If we have a bucket where we store all files at the "root" level (completely flat, without any prefix/delimters) does that count as single "prefix" and is it subject to the rate limits posted above?
The way I'm interpreting amazon's documentation suggests to me that this IS the case, and that the flat structure would be considered a single "prefix". (ie it would be subject to the published rate limits above)
Suppose that your bucket (admin-created) has four objects with the
following object keys:
Development/Projects1.xls
Finance/statement1.pdf
Private/taxdocument.pdf
s3-dg.pdf
The s3-dg.pdf key does not have a prefix, so its object appears
directly at the root level of the bucket. If you open the Development/
folder, you see the Projects.xlsx object in it.
In the above example would s3-dg.pdf be subject to a different rate limit (5500 GET requests /second) than each of the other prefixes (Development/Finance/Private)?
What's more confusing is I've read a couple of blogs about amazon using the first N bytes as a partition key and encouraging about using high cardinality prefixes, I'm just not sure how that interacts with a bucket with a "flat file structure".
You're right, the announcement seems to contradict itself. It's just not written properly, but the information is correct. In short:
Each prefix can achieve up to 3,500/5,500 requests per second, so for many purposes, the assumption is that you wouldn't need to use several prefixes.
Prefixes are considered to be the whole path (up to the last '/') of an object's location, and are no longer hashed only by the first 6-8 characters. Therefore it would be enough to just split the data between any two "folders" to achieve x2 max requests per second. (if requests are divided evenly between the two)
For reference, here is a response from AWS support to my clarification request:
Hello Oren,
Thank you for contacting AWS Support.
I understand that you read AWS post on S3 request rate performance
being increased and you have additional questions regarding this
announcement.
Before this upgrade, S3 supported 100 PUT/LIST/DELETE requests per
second and 300 GET requests per second. To achieve higher performance,
a random hash / prefix schema had to be implemented. Since last year
the request rate limits increased to 3,500 PUT/POST/DELETE and 5,500
GET requests per second. This increase is often enough for
applications to mitigate 503 SlowDown errors without having to
randomize prefixes.
However, if the new limits are not sufficient, prefixes would need to
be used. A prefix has no fixed number of characters. It is any string
between a bucket name and an object name, for example:
bucket/folder1/sub1/file
bucket/folder1/sub2/file
bucket/1/file
bucket/2/file
Prefixes of the object 'file' would be: /folder1/sub1/ ,
/folder1/sub2/, /1/, /2/. In this example, if you spread reads
across all four prefixes evenly, you can achieve 22,000 requests per
second.
This looks like it is obscurely addressed in an amazon release communication
https://aws.amazon.com/about-aws/whats-new/2018/07/amazon-s3-announces-increased-request-rate-performance/
Performance scales per prefix, so you can use as many prefixes as you
need in parallel to achieve the required throughput. There are no
limits to the number of prefixes.
This S3 request rate performance increase removes any previous
guidance to randomize object prefixes to achieve faster performance.

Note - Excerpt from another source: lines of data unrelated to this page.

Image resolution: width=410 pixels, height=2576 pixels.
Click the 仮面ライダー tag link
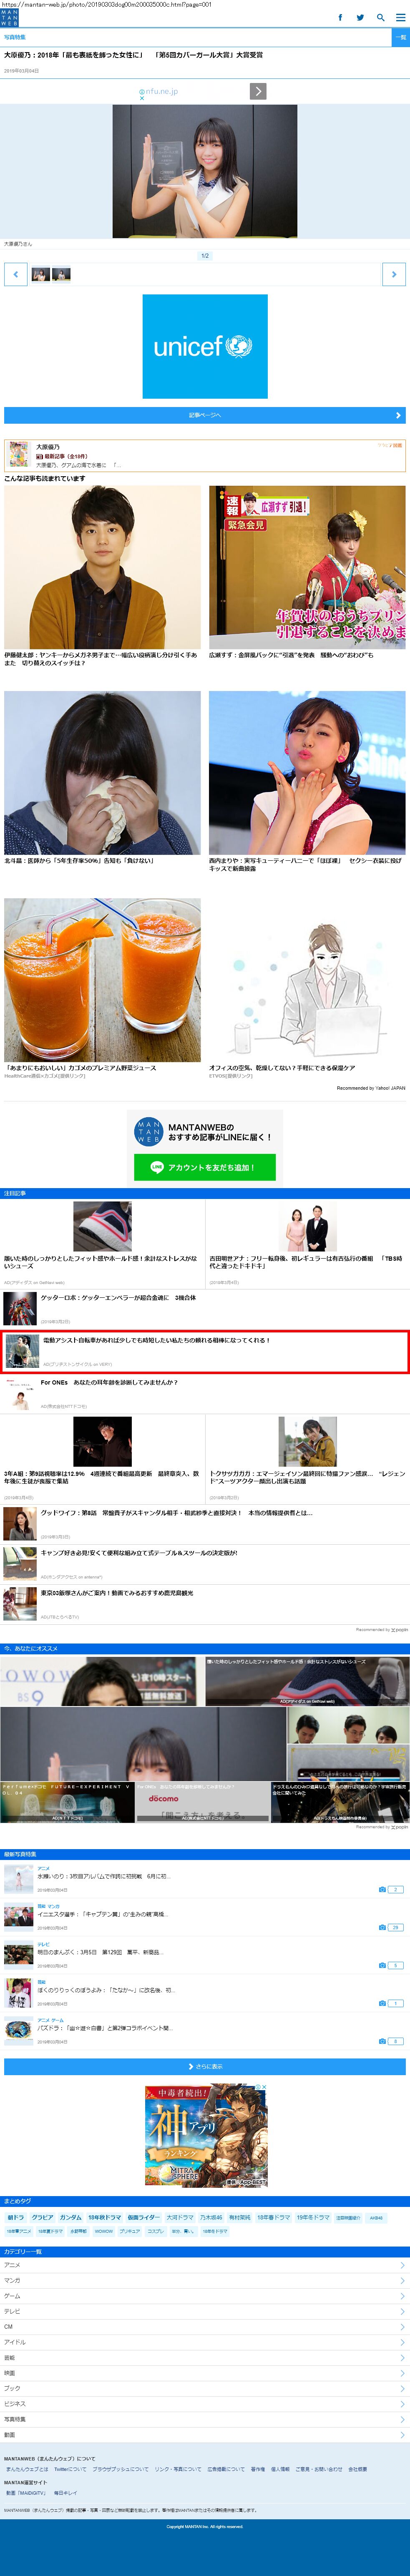143,2217
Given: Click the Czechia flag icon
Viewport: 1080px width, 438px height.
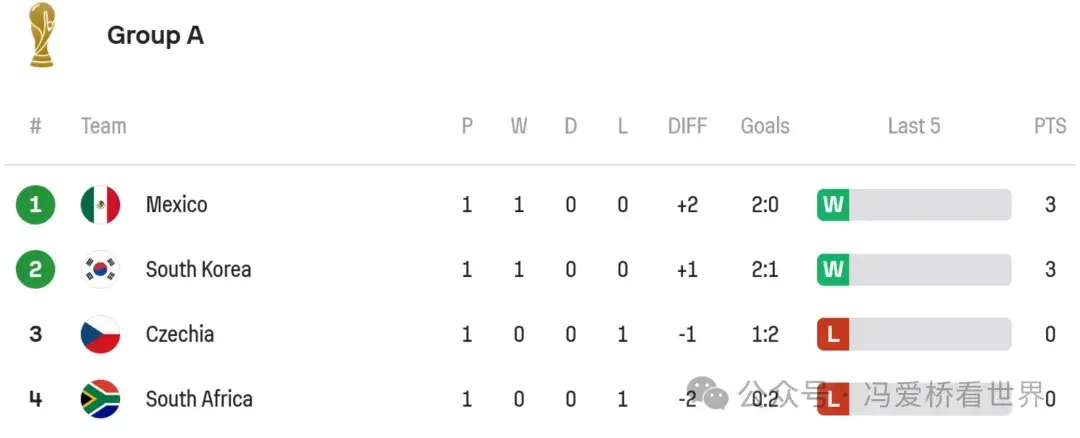Looking at the screenshot, I should click(x=101, y=334).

That means you can now use logical or sequential naming patterns in S3
object naming without any performance implications. This improvement
is now available in all AWS Regions. For more information, visit the
Amazon S3 Developer Guide.
S3 prefixes used to be determined by the first 6-8 characters;
This has changed mid-2018 - see announcement
https://aws.amazon.com/about-aws/whats-new/2018/07/amazon-s3-announces-increased-request-rate-performance/
But that is half-truth. Actually prefixes (in old definition) still matter.
S3 is not a traditional “storage” - each directory/filename is a separate object in a key/value object store. And also the data has to be partitioned/ sharded to scale to quadzillion of objects. So yes this new sharding is kinda of “automatic”, but not really if you created a new process that writes to it with crazy parallelism to different subdirectories. Before the S3 learns from the new access pattern, you may run into S3 throttling before it reshards/ repartitions data accordingly.
Learning new access patterns takes time. Repartitioning of the data takes time.
Things did improve in mid-2018 (~10x throughput-wise for a new bucket with no statistics), but it's still not what it could be if data is partitioned properly. Although to be fair, this may not be applied to you if you don't have a ton of data, or pattern how you access data is not hugely parallel (e.g. running a Hadoop/Spark cluster on many Tbs of data in S3 with hundreds+ of tasks accessing same bucket in parallel).
TLDR:
"Old prefixes" still do matter.
Write data to root of your bucket, and first-level directory there will determine "prefix" (make it random for example)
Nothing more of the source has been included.